Short take: Amazon's HAND OF GOD is better than you've heard -- but will it matter much....


...since Amazon may not be renewing the show? Very well cast, acted and directed (the writing is mostly serviceable), this series is dark and odd -- two adjectives that by themselves (or in tandem with other, more positive descriptive words) can prove popular, but when used together often have folk (critics especially) running for the hills.  HAND OF GOD, produced by Amazon Studios, while nowhere near as good as The Leftovers (one of the few dark and odd shows that critics have embraced and audiences are warming to slowly), is much better than you've probably heard.

It stars Ron Perlman (shown above: Hellboy, where art thou?!) and on poster, top, as a high-powered and very corrupt judge in a fictional town located in the environs of Northern California's tech industry, who, when his son (Johnny Ferro, below) tries to commit suicide but ends up in a coma, undergoes some sort of religious conversion and becomes hell-bent (or possibly god-driven) to find out why and who was responsible.

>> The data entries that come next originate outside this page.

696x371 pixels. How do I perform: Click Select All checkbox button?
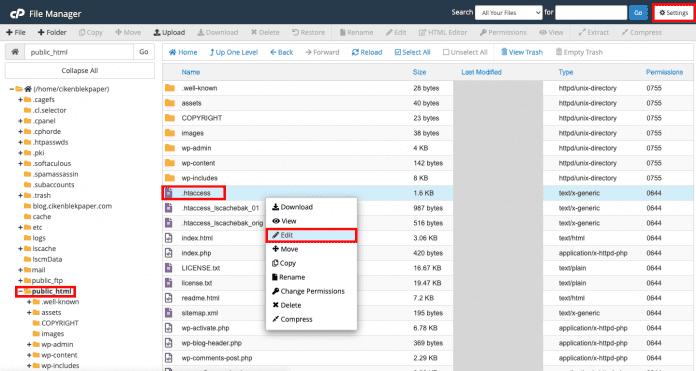pyautogui.click(x=412, y=52)
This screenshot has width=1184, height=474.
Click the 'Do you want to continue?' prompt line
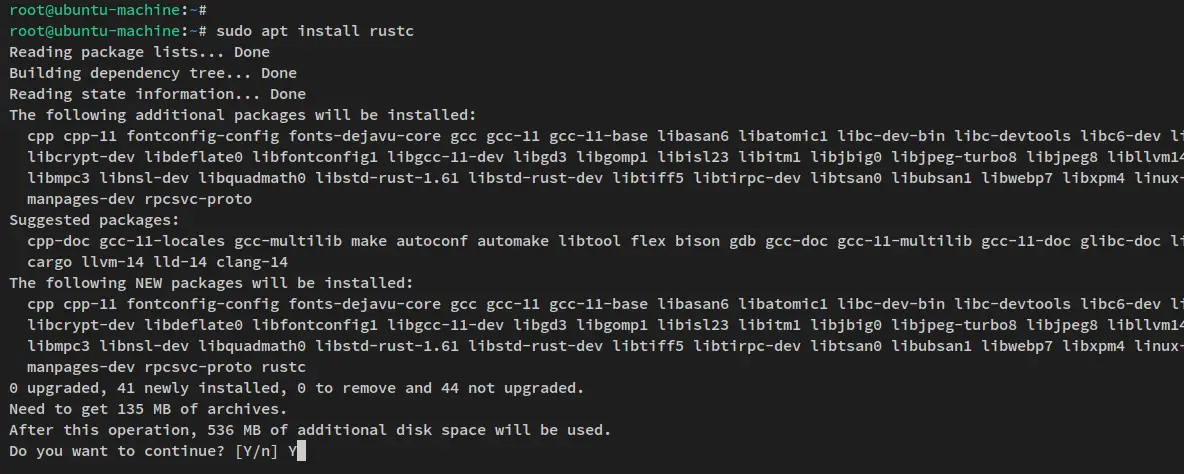[x=153, y=451]
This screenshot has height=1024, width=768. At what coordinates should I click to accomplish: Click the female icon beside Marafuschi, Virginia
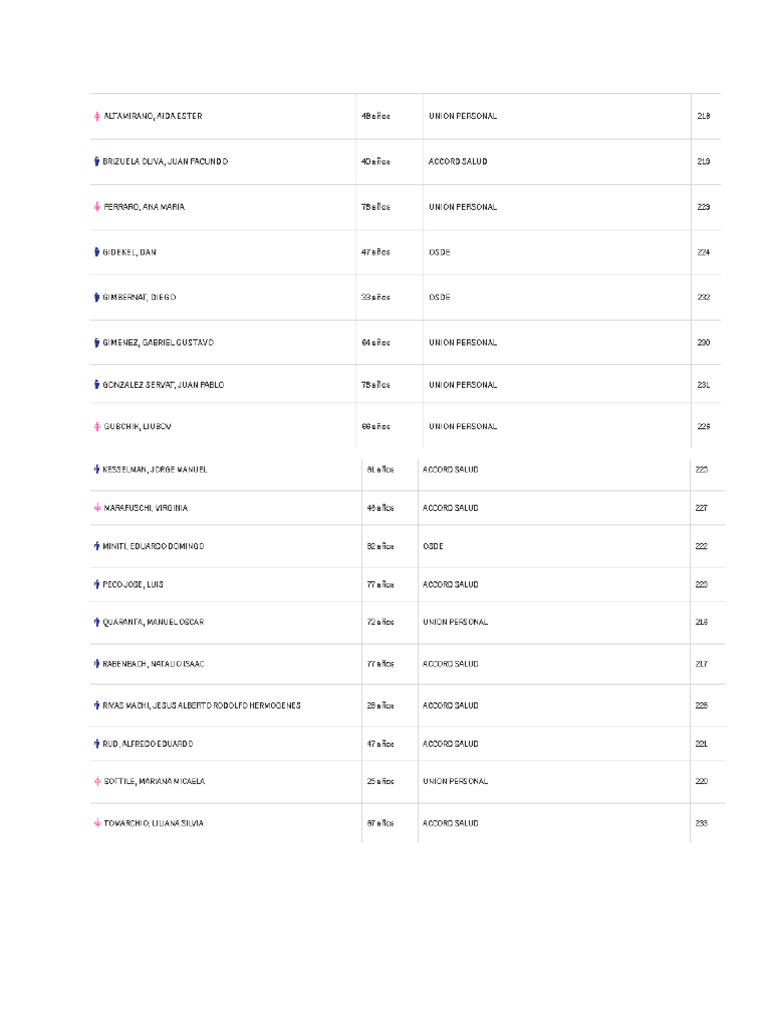click(96, 508)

Largely the work of lead writer and co-producer Ben Watkins, the series boasts quite a cast of characters -- most of them greedy and nefarious, but acted juicily and savvily enough to keep us entertained. These include Dana Delany as the judge's wife (shown on poster, top), Emayatzy Corinealdi as his mistress, and Andre Royo (one of the treasures of The Wire) as the Mayor of the town (shown below, left).

Also in the mix are "fun couple," Julian Morris (below, right) and Elizabeth McLaughlin (below, left), playing respectively an ersatz "preacher" and his "moll," whose antics move the plot along in ways expected and not so, and a hunky Garret Dillahunt (shown at bottom), essaying the role of a felon who's found Jesus and is more than happy to murder again and again for the sake of his "redeemer."

I am not certain that Amazon is moving ahead with the series, so, even though it ended with multiple jolts and surprises, we may not be able to follow any further the antics of these greedy, money-guzzling creeps (who, from time to time, show us certain slightly redeeming characteristics underneath all the sleaze). While, at ten hours, the show did grow occasionally repetitive and even annoying, given the back-and-forth waffling of the Perlman character's "religion," still, I found these hours infinitely more interesting that those of the more popular but tiresomely paint-by-numbers, The Man in the High Castle.

That first-and-maybe-only season of Hand of God is available now via Amazon. Prime members can stream it free of charge.